Bad Tölz-Wolfratshausen– Das berichtete Andreas Süß in der jüngsten Sitzung des Schul- und Bauausschusses des Kreistags. Der Klimaschutzbeauftragte des Landkreises hatte sich gemeinsam mit Hauptamstleiter René Beysel des Themas angenommen.

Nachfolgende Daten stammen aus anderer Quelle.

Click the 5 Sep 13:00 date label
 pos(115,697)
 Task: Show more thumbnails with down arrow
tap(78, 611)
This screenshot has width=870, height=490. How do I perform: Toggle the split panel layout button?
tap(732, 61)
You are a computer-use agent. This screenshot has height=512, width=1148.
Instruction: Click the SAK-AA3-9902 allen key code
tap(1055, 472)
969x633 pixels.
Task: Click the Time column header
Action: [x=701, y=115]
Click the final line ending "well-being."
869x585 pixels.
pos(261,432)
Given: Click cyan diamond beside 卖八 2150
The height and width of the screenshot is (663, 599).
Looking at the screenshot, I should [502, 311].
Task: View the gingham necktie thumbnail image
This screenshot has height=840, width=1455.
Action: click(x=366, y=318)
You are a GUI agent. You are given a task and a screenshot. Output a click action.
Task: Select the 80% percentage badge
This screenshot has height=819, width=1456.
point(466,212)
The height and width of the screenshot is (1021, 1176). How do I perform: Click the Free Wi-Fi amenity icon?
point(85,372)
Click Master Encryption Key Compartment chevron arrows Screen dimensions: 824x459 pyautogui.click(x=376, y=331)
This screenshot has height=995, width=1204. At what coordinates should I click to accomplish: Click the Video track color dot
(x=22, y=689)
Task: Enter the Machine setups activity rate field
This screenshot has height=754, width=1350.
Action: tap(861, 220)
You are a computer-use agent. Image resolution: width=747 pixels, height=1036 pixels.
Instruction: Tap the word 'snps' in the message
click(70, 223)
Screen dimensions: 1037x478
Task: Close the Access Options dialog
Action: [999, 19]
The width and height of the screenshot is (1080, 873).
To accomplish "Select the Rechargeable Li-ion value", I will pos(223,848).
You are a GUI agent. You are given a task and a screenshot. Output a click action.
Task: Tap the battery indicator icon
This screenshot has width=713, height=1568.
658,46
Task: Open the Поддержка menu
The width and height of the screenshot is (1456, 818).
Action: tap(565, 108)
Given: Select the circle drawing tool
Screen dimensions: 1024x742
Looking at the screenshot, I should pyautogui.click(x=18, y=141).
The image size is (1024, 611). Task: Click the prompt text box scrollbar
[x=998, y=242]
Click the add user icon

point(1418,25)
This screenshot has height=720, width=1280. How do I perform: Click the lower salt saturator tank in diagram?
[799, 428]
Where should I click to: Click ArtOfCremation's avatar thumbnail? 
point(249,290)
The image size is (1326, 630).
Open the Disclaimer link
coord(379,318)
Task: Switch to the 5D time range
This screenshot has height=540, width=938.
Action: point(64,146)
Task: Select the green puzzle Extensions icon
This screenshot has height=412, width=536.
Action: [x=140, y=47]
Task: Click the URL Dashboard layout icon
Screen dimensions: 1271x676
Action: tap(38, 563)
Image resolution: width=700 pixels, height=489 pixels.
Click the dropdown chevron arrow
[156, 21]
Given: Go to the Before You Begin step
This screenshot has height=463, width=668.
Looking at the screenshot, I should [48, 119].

Zum Hintergrund: Als der Landkreis eine PV-Anlage auf das Dach der Tölzer Berufsschule baute, wurden besagte 100 000 Euro weniger ausgegeben als geplant, weil die Anlage aus Gründen der Statik kleiner ausfiel. Der Fachbeirat Energie habe sich nun elf Dächer daraufhin angeschaut, ob sie für eine PV-Anlage geeignet wären. Mit Hilfe des – übrigens für jeden Hausbesitzer nutzbaren – Solarkatasters des Landkreises habe man geprüft, wo die Sonneneinstrahlung welchen Ertrag verspricht, berichtete Süß. Ein weiteres Kriterium sei die statische Eignung gewesen. Manche Dächer seien ausgeschieden, weil sie in den kommenden Jahren saniert werden müssen oder bereits belegt sind. „Außerdem haben wir geprüft, wie hoch der Eigenverbrauch der Gebäude ist. Denn heutzutage ist es nicht mehr entscheidend, viel Strom von der PV-Anlage ins Netz einzuspeisen – das wird nicht mehr so gut vergütet.“ Aus wirtschaftlicher Sicht sei der Sinn einer PV-Anlage vielmehr, den Eigenverbrauch des Gebäudes möglichst weit abzudecken und auf diese Art Strom zu sparen.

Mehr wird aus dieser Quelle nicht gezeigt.